Samantha and I loved it. So much so that we watched it again the next night (because she was too sick to go to her first Mother-Daughter Book Club meeting).
It’s pretty rare for me to like a movie enough to watch it twice in a row. But this movie is like a love letter to filmmaking. I loved Scorsese’s (and original book author Brian Selznick’s) tribute to George Mélies.
And I’m not one of those fanatical Scorsese fans. There was another reason I loved this movie — in addition to being in awe of the train station set they created for the film and the cinematography — I loved the message.
George Mélies (both the real person and the character in the film) achieved such a high level of creativity because, in his own words…
Georges Méliès: [voice over] Magic tricks and illusion became my specialty. The world of imagination. My beautiful wife was my muse, my star and we couldn’t have been happier.
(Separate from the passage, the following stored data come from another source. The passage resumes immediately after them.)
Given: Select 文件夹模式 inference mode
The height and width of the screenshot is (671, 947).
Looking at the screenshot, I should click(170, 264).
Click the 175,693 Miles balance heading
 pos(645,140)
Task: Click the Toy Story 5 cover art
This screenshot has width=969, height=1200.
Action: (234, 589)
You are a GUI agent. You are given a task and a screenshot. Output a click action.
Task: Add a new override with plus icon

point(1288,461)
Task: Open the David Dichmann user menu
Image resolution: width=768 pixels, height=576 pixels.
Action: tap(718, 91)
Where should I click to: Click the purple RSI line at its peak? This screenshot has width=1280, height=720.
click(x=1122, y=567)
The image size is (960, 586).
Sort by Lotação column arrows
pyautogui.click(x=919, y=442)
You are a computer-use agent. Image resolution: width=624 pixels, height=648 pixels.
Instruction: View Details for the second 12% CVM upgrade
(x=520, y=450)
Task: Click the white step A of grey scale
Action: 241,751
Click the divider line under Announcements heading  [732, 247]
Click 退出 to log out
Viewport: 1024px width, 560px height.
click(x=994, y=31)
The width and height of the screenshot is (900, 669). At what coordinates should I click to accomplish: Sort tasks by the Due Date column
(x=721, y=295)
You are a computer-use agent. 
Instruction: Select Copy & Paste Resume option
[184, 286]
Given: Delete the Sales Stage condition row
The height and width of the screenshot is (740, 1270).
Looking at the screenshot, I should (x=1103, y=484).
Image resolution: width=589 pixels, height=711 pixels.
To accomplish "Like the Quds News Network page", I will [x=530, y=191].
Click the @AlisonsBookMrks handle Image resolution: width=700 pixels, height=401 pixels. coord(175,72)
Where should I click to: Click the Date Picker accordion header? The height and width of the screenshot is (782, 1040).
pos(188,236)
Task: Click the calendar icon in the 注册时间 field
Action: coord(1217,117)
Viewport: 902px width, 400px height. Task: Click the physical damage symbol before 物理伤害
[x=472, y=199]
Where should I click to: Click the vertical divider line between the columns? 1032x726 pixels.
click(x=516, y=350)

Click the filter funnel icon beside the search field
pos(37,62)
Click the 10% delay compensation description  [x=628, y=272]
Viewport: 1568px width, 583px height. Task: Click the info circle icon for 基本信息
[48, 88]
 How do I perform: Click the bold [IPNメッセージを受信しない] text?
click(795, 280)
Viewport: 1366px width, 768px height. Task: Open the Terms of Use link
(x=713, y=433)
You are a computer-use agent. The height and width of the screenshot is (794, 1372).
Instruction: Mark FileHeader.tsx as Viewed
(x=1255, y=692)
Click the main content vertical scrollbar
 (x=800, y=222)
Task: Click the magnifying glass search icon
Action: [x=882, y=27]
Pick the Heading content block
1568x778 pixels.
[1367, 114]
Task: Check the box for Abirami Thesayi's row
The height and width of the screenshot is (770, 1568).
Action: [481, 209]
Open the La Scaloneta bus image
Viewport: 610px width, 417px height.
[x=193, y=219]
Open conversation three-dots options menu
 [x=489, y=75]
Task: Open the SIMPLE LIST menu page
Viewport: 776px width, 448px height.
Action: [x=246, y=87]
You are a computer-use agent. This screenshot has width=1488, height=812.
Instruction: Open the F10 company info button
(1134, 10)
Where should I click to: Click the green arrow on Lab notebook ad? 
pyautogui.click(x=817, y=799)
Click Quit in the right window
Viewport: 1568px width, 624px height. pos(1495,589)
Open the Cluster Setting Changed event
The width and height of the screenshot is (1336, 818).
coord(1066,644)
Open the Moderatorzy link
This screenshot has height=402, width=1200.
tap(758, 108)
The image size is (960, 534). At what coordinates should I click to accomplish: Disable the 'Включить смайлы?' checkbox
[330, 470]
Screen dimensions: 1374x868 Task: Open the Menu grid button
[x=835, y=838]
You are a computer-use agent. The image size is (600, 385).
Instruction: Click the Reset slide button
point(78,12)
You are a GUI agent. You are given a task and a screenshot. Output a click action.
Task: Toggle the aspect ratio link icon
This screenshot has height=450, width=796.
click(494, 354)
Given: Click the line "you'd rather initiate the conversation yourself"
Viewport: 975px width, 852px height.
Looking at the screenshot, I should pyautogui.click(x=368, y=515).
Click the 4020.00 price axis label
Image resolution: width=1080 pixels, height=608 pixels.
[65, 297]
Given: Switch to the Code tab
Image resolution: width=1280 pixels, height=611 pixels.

Magic and illusion became his specialty. And when you find and trust your specialty, it will take you to levels of creativity you cannot imagine.
I like that message. I believe that message. I teach that message.
Here’s some dialogue snippets and the movie trailer.
George Melies: My life has taught me that happy endings only happen in the movies.
Hugo: But the story’s not over yet.
Hugo Cabret: Monsieur Labisse gave me a book the other night.
Isabelle: He’s always doing that. Sending books to a good home, that’s what he calls it.
Hugo Cabret: He’s got real…purpose.
Isabelle: What do you mean?
Hugo Cabret: Everything has a purpose, even machines. Clocks tell the time, trains take you places. They do what they’re meant to do, like Monsieur Labisse. Maybe that’s why broken machines make me so sad, they can’t do what they’re meant to do. Maybe it’s the same with people. If you lose your purpose, it’s like you’re broken.
Hope you see it! It’s perfect for the whole multi-generational family. And is now available on DVD.